The ensemble clearly delights in the farce. TayLar and Williams have a delicious dynamic as Abby and Martha—the two are absolutely in cahoots and play off one another seamlessly. They also stick to the integrity of the characters and fully play the idea that Abby and Martha see themselves as performing charitable acts, rather than acts of murder. Playing the truth of this compromising moral belief is important to making the Brewster sisters as winsome as possible, and TayLar and Williams nail that. Allen D. Edge shows off his comedic chops as Teddy Brewster, who’s convinced that he’s actually President Teddy Roosevelt; this can be a tough part to play because it requires full buy-in from the actor, but Edge delivers on that.
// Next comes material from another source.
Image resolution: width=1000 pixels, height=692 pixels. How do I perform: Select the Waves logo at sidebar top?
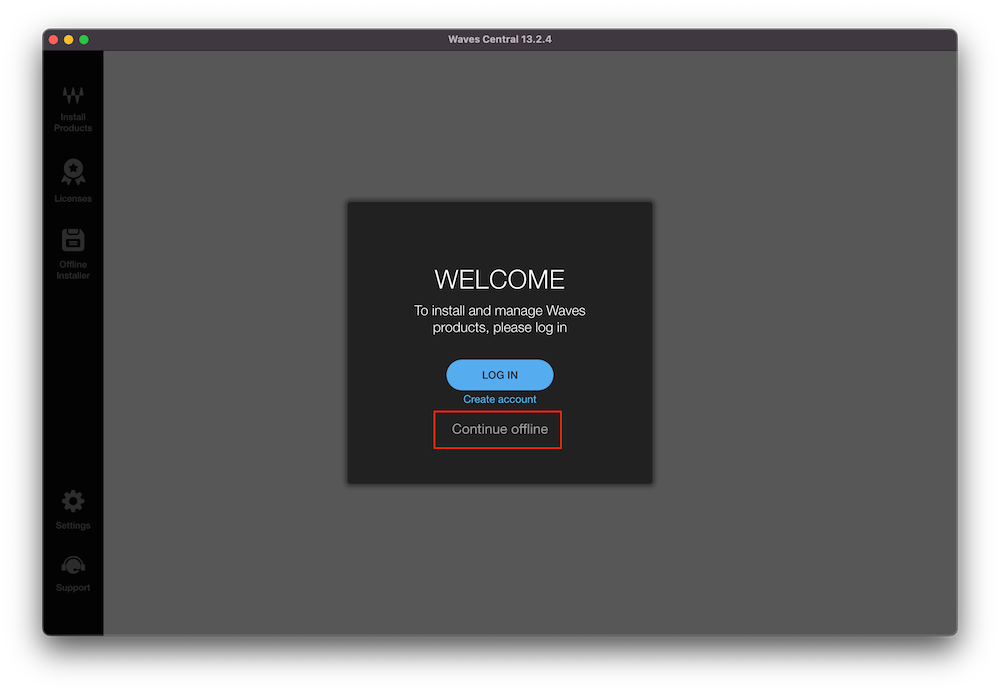[73, 96]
Eric Gerard is charming and utterly flabbergasted as Mortimer, though he sometimes plays the comedy too broad and makes it too evident that he’s in on the farce. Emma Jo Boyden provides a great counterpart for Gerard as his girlfriend Elaine Harper. She plays Harper as sufficiently wide-eyed and exasperated; Boyden clearly understands the assignment. Kudos must also be given to A.C. Smith as Mortimer’s older brother, the crooked Jonathan Brewster. Smith’s line deliveries are downright menacing, and he has precise timing (Rebecca A Scott Design’s makeup for the character are also extremely and necessarily creepy). Guy Van Swearingen, Thomas J. Cox, Norm Boucher, Matthew Lunt, and Allen Gilmore round out the cast as various characters that call upon the Brewster household as the play unfolds.
Court Theatre’s production of ARSENIC AND OLD LACE is a straightforward presentation of the play, and it pays homage to classic farce. It’s not groundbreaking, but it will please those who love the genre or who are looking for some old-fashioned laughs at the theater.
ARSENIC AND OLD LACE runs through October 2, 2022 at Court Theatre, 5535 South Ellis Avenue. Tickets are $40.50-$82. Visit CourtTheatre.org.